Order of events…
- Looked up IP
- Connected to Tailscale, set exit node through Mullvad
- Looked up IP again, was different
- Started seeding in the background while working on other stuff
- At one point I saw Tailscale icon flicker
- Later I got an angry email from my ISP with a timestamp that lined up
Been seeding for years, and this was my first leak. Was for a recent popular film (Linux ISO) that I’ve been seeding for a year. I contacted Tailscale support to express my concern. This is what they said…
Though we have an open feature request for this (link), I don’t believe there are current plans to add a killswitch to the client for Mullvad.
If this is something that is important to you, the quickest solution to this would be to purchase a Mullvad subscription directly from them, since their client has a number of features more geared towards tightening users online privacy – including a killswitch.
So I suggest not using Tailscale with Mullvad for such purposes. I don’t think this is a priority for them. For other uses it’s been fine.
I imagine this could have been avoided with a restrictive torrent client configuration, as is typically recommended online. I’ve tried and failed to get that working in the past. I’ll try again once I change out my VPN. If you’ve been putting that off, learn from my mistake and look into it!

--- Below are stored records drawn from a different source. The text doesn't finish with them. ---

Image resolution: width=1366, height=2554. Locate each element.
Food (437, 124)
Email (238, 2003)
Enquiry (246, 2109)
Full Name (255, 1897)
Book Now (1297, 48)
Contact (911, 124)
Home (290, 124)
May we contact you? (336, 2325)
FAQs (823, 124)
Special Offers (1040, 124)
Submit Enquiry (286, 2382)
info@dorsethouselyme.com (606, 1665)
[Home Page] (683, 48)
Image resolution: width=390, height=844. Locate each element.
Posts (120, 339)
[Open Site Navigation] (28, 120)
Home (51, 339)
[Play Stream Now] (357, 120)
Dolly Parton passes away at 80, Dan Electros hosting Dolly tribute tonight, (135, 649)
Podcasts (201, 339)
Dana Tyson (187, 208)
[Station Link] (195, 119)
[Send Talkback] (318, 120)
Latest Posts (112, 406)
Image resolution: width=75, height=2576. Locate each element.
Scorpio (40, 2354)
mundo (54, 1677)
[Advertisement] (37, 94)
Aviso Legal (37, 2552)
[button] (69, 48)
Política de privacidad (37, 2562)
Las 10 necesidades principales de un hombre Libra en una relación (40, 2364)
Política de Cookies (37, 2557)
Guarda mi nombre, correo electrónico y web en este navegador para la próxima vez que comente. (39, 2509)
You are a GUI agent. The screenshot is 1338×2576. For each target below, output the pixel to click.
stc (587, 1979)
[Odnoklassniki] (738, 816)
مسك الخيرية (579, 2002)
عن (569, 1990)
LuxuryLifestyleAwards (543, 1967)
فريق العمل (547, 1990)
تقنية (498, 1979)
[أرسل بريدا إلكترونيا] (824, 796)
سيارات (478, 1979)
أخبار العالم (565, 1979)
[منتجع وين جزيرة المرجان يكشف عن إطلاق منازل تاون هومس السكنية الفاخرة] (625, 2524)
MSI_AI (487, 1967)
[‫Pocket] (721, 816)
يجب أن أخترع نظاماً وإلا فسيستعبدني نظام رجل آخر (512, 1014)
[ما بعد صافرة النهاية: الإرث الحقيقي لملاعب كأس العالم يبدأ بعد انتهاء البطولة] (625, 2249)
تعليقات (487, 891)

I wrote a systemd service using Nix that won’t even let me start my torrent client unless the vpn is enabled. If I disable it, torrents immediately stop.
The way I do this is to bind the torrent client to the mullvad network interface. In qbittorrent for example, in the advanced options, I set mine to only use wg-mullvad. If the wg-mullvad iface goes down, the torrent client simply has no connection.
You should have a “fake” network interface for your VPN connection. Your client should allow you to declare that it can only use a specific network interface (probably by binding to its specific IP instead of 0.0.0.0). So it’ll never even be aware of a world outside the VPN.
I think this happened to me too. Seems like it’s me forgetting to turn on mullvad but once or twice it may have been this.
What are your route & dns settings? I don’t remember if tailscale forces all DNS queries to go via it’s tunnel, but I remember that the mullvad client uses DNS hijacking to make sure the device uses the wireguard tunnel.
I have “Use Tailscale DNS settings” and “Use Tailscale subnets” enabled. I just took the defaults, no special setup
To be clear though I’m not asking for technical advice. Just wanted to warn others this offering isn’t plug-and-play. I suppose that isn’t too surprising given its lack of killswitch functionality
So is the problem with mullvad or tailscale?